HALEP’TEN SONRA SIRA DİYARBAKIR’DA
Halep kan revan içinde. Halep’te ateş ve gözyaşı bir arada… Şehirde sağlam bina neredeyse yok. Batı’nın kışkırtmaları, içeride işkenceler ile körüklenen isyan ve iyi hesap edilmemiş bir siyasetin Suriye ve Irak’ı getirdiği nokta ortada... Batı, şehirleri yıkıma uğratmakla kalmadı zihinleri de tarumar etti. Bugün Halep’te patlayan, Lazkiye’ye atılan, Süruç’ta patlatılan bombalardan birkaç tanesi Londra’da, Newyork’ta, Bonn’da yahut Roma’da, Paris’te patlasın bakın Suriye’de bir tane Müslüman’ın kılına zarar veriyorlar mı? Savaş Paris’e, kan ve gözyaşı Roma’ya, ölüm ve acı Berlin’e taşınmadığı müddetçe de bu savaş duracak gibi değil. Evet, sıra Halep’ten sonra sıra Diyarbakır’da… Şimdiden yaşanmaz hale getirilmeye gayret ediliyor, şimdiden sokaklar savaş alanı haline getiriliyor. Bunun yarınını tahmin etmek hiç zor değil!
Peki, neden böyle diyoruz?
Çünkü sınırlar eleğe dönmüş durumda… T.C ‘Kobani’ olaylarında fena oyuna geldi, kendi eliyle kendi celladını besledi. Ve sınır boyuna yayılmasına sebeb oldu.

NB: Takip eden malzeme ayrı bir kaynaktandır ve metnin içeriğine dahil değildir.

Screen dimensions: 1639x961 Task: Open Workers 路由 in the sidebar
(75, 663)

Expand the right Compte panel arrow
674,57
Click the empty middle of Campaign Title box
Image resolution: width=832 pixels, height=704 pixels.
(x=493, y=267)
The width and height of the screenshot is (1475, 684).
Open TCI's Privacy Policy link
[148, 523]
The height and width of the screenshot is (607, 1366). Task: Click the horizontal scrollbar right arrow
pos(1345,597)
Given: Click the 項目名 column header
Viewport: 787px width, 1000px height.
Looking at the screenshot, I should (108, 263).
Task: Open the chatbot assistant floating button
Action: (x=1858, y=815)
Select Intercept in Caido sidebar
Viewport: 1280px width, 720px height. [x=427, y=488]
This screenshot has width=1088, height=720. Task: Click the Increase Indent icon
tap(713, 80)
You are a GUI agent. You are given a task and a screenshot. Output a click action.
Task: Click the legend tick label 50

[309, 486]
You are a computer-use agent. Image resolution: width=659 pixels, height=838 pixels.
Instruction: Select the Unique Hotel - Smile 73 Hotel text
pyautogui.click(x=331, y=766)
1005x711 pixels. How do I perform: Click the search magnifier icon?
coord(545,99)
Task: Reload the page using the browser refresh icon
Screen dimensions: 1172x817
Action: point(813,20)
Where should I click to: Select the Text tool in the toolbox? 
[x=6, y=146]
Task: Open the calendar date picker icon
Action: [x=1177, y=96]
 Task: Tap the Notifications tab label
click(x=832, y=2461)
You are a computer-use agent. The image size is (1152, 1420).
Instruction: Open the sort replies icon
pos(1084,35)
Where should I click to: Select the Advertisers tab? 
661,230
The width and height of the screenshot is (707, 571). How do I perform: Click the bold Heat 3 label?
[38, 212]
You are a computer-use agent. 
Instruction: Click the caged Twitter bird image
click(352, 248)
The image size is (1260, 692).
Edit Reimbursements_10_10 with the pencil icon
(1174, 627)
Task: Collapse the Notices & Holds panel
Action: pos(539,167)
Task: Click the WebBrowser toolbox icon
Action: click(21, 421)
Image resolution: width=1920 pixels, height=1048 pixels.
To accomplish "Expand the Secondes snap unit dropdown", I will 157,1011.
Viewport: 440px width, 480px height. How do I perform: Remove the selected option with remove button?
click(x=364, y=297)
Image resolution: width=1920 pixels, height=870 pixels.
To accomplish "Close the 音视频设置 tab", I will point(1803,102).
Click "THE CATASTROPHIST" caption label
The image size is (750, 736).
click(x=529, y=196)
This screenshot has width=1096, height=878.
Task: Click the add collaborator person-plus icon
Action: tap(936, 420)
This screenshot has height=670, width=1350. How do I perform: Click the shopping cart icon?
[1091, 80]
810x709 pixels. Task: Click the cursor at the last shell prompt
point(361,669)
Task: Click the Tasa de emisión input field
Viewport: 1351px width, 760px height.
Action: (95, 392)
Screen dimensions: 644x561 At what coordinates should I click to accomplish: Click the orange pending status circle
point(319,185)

Suriye-Türkiye sınırı yaklaşık 900 km uzunlukta. Sınır kapılarından sadece Keseb (Yayladağ) kapısı yönetimin elinde bulunuyor. Suriye’nin Türkiye ile sınır illeri; Haseke, Rakka, Halep, İdlib ve Lazkiye. Sınır kentlerinin hemen hepsi yönetime karşı savaşan grupların elinde. Merkezi Haseke ili olan YPG son dönemde Türkiye-Suriye sınırındaki hat üzerinde ilerledi. Kamışlı ve Batıya doğru sınır boyunca Amuda, Darbasiye ve Rasul Ayn tamamen Kürt güçlerinin elinde. Bu merkezlerin güneyinde kalan bütün ilçe ve köyler de YPG kontrolünde bulunuyor. Kürtlerin hakim olduğu diğer merkezleri ise Halep ili sınırları içinde bulunan Ayn El Arab (Kobani) ve Tel Abyad. Ayn El Arab diğer yandan kuzey doğudaki Kürt hâkimiyet bölgesinin batı ucunu oluşturuyor. Fırat Nehri’nden sonra gelen ve Ayn El Arab’ın hemen batısında yer alan Cerablus ise halen IŞİD kontrolünde bulunuyor. Batı bir dönem kasıtlı yahut değil İŞİD’e çalıştı. Çünkü gayesi Suriye ve Iraklıların kırk parçaya bölünmesi idi. Sonra farklı gruplara, kimseyi fazla güçlendirmedi. Türkiye’nin yanındaymış gibi görüntü verdiğinde bile Türkiye’nin aleyhine çalışmayı ihmal etmedi. Kürtlerin yanındaymış gibi görüntü verdiği bir zamanda bile onları birbirlerine kırdırmakta yahut yönetimi altında yaşadıkları rejime teslim etmekte hiç tereddüt etmedi. Şimdi plan Kürt şehirleri… Kürtleri isyan ettirerek Kürt şehirlerini yaşanmaz hale getirmek ve ardında Türk-Kürt duygusal bağının kopmasını sağlamak. Tüm güçleri ile buna hazırlanıyorlar. Medyasından çetesine, istihbaratından gerillasına. İpin ucu kaçtığı an, iç savaş an meselesi; tek kıvılcım bütün her şeyi silip götürebilir. Ve bundan da en zararlı PKK, PYD ve YGP çıkar. Suriye şahitliğini ettiğimiz bir facia yaşadı ve bunda ilk aktörlerin çoğu yok… Bugün savaş belli bir hukukta gider, ama ipin ucu kaçtığı an savaşın ne hukuku kalır ne merhameti… Dedik ya Suriye önümüzde bir misal olarak duruyor. Gelelim Diyarbakır’ı Halep’e çevirme niyetli PKK, PYD ve YGP aktörlerine.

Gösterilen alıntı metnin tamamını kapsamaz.